Although the phrase “kicking the bucket” has been around since the late 18th century, why is it now so popular to have a fantastical list of things to do before you die?
“Now we have advance means to do crazy things,” says Laurel Haislip, a sophomore communications studies major from Decatur. Haislip is about to check one item off her bucket list in a few weeks — studying abroad.
“Study abroad was just something that I didn’t want to graduate college without doing,” Haislip says. “I believe college is so much more than what happens in the classroom or on the campus.” While some items on her list has her taking far-off adventures and maybe learning a new language, she also has more realistic (although still difficult) goals, like running a full marathon.
But for most people, it seems these lists feature items that are more lofty than achievable. Popular culture has made it seem that bucket lists must take you to far-off places or consist of extremely dangerous things for them to be worthwhile.
“This is the YOLO-ization of cultural experience, whereby the pursuit of fleeting novelty is granted greater value than a patient dedication to an enduring attention,” says Rebecca Mead, a staff writer for The New Yorker, in an article titled “Kicking the Bucket List.”
“For a lot of people it has to do with goal setting,” says Carly Shortland, a sophomore social work major from Marietta. “[They] love setting goals and meeting goals and crossing things off of a list.” Shortland has already crossed an item off her bucket list—getting a tattoo. “I just felt like ‘This is what I want to do,’ and I got to do it.”
However, neither Shortland nor Haislip has an actual bucket list written out.
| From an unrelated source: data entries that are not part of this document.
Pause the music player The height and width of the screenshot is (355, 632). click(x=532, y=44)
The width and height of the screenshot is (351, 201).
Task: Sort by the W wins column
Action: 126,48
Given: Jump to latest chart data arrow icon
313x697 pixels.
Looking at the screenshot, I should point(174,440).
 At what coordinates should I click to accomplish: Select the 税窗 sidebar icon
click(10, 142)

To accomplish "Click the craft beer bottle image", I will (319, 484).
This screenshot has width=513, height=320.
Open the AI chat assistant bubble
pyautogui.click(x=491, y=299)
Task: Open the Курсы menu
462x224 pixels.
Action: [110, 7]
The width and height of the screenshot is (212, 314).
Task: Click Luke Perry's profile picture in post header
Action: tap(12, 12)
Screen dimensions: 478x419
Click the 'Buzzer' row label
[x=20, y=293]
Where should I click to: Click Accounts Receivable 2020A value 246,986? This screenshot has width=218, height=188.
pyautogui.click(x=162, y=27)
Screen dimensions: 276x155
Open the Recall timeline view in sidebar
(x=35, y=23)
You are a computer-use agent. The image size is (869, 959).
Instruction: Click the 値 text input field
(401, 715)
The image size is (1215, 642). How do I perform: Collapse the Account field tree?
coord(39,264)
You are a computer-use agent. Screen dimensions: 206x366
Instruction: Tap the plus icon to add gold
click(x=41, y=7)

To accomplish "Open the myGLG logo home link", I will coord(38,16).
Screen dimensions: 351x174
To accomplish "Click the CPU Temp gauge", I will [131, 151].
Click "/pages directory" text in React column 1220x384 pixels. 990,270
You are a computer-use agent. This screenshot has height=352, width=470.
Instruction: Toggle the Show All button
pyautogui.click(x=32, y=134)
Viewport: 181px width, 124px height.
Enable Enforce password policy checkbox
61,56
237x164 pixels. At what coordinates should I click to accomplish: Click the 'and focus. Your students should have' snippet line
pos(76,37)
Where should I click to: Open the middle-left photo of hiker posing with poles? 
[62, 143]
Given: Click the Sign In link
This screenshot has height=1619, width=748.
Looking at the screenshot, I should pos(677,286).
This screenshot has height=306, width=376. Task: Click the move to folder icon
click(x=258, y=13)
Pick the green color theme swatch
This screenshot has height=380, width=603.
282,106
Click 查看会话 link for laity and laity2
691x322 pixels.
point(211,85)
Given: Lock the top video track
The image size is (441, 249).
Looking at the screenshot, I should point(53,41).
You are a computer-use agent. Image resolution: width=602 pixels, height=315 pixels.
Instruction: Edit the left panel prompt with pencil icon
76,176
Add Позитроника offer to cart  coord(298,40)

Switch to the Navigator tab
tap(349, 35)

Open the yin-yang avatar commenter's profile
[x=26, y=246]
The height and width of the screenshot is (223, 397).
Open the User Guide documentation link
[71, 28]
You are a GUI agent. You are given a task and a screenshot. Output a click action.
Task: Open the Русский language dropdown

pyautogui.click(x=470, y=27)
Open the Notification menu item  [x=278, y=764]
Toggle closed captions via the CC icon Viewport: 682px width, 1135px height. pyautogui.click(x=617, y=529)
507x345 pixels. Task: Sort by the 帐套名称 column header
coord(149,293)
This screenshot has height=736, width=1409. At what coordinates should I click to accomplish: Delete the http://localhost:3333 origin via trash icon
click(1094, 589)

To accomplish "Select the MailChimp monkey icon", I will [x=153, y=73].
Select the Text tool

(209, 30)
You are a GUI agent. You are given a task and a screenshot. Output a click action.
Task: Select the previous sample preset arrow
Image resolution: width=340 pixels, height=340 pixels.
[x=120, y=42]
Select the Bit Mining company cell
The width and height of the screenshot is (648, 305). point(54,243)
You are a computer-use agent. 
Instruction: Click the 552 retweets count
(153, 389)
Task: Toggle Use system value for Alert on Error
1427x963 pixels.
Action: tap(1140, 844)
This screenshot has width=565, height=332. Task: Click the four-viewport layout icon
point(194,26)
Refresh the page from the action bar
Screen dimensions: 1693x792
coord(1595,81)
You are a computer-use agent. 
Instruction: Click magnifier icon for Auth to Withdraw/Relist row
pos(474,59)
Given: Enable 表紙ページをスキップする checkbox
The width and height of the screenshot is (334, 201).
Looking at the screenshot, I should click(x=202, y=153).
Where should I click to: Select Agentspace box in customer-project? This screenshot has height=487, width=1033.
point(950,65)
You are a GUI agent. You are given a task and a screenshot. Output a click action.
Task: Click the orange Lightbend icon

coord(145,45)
All the ideas they have are just fantastical ideas in their heads. There are two camps in the “bucket list” scenario — one side believes that writing down your hopes will help you to better achieve them, and the other side thinks life isn’t just about checking things off of a list.
“[The bucket list] partakes of a commodification of cultural experience, in which every expedition made, and every artwork encountered, is reduced to an item on a checklist to be got through, rather than being worthy of repeated or extended engagement,” Mead says.
Whether you have an actual list written out or just ideas in your head, college is a great time to take advantage of experiences you wouldn’t normally have the opportunity to partake in and to do things out of your comfort zone. You might find a new passion or hobby, or you might never want to do it again, but at least you’ll have a good story to tell.